A verbatim copy of all the data is required; the pictures should not appear in it.

■ DATA EXCERPTS ■
•••
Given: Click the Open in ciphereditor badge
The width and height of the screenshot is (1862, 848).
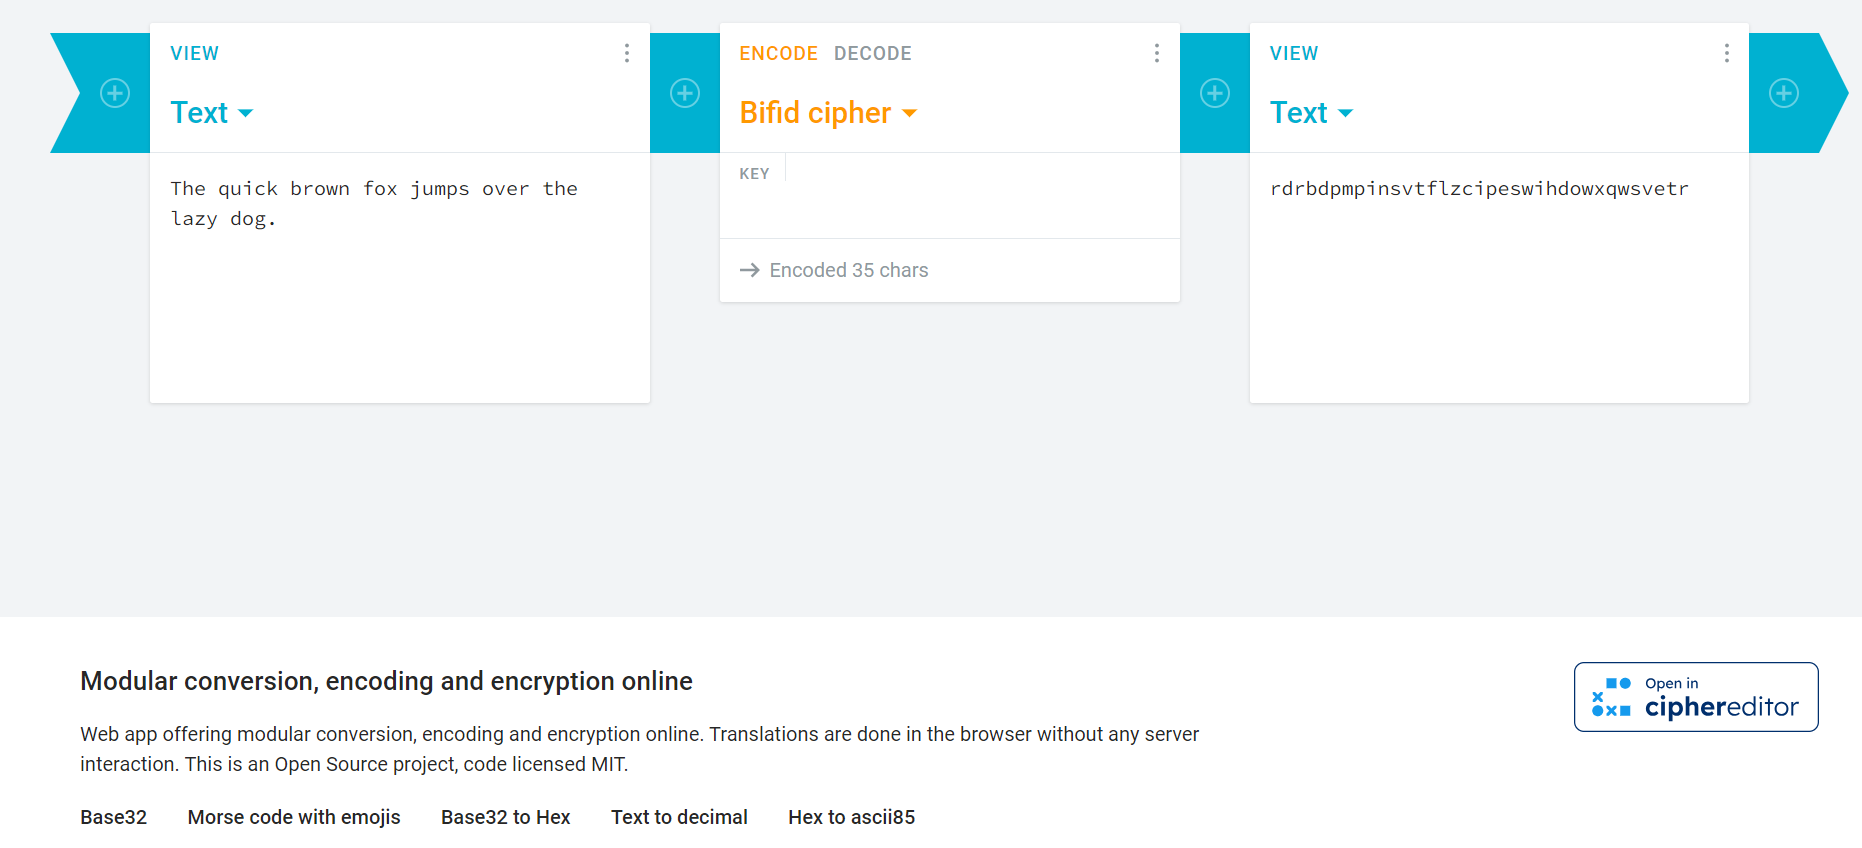Looking at the screenshot, I should click(1696, 697).
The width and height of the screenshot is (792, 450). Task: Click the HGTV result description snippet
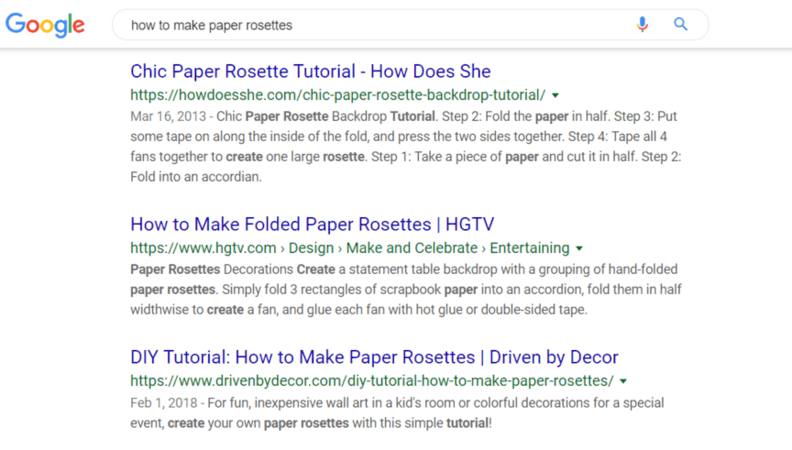tap(400, 289)
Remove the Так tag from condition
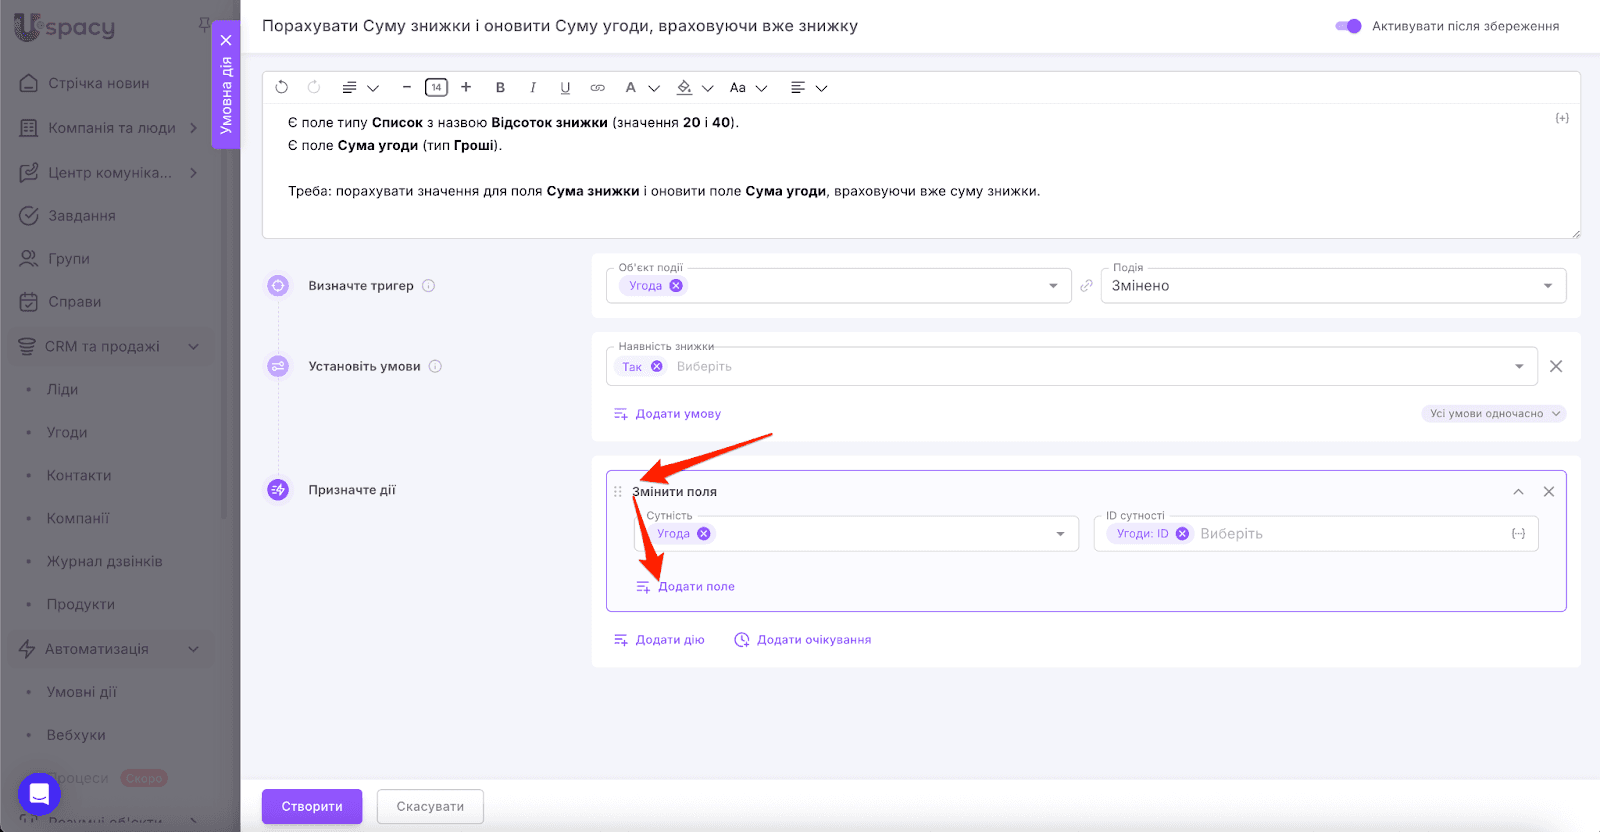The image size is (1600, 832). tap(657, 367)
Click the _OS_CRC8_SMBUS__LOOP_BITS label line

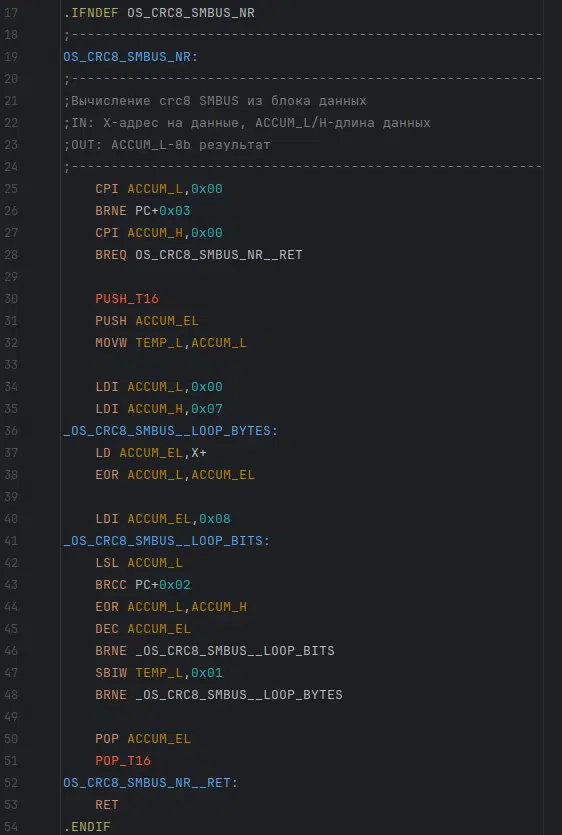pos(167,541)
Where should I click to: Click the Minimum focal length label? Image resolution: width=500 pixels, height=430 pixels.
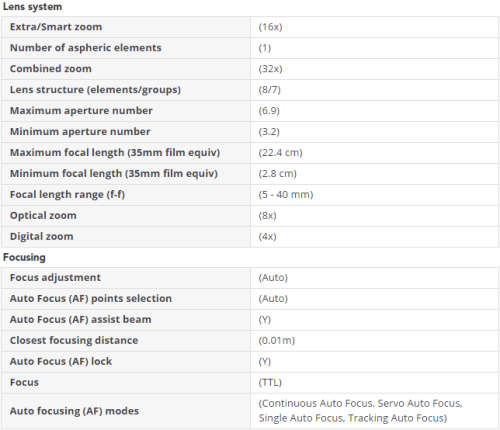(114, 174)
•••
■ EXERCISE OUTPUT ■
Given: Click the Open in ciphereditor badge
The width and height of the screenshot is (1862, 848).
Looking at the screenshot, I should click(1696, 697).
The width and height of the screenshot is (792, 450). Task: Click the HGTV result description snippet
tap(400, 289)
Remove the Так tag from condition
The image size is (1600, 832). tap(657, 367)
Click the _OS_CRC8_SMBUS__LOOP_BITS label line

pos(167,541)
Where should I click to: Click the Minimum focal length label? Image resolution: width=500 pixels, height=430 pixels.
(114, 174)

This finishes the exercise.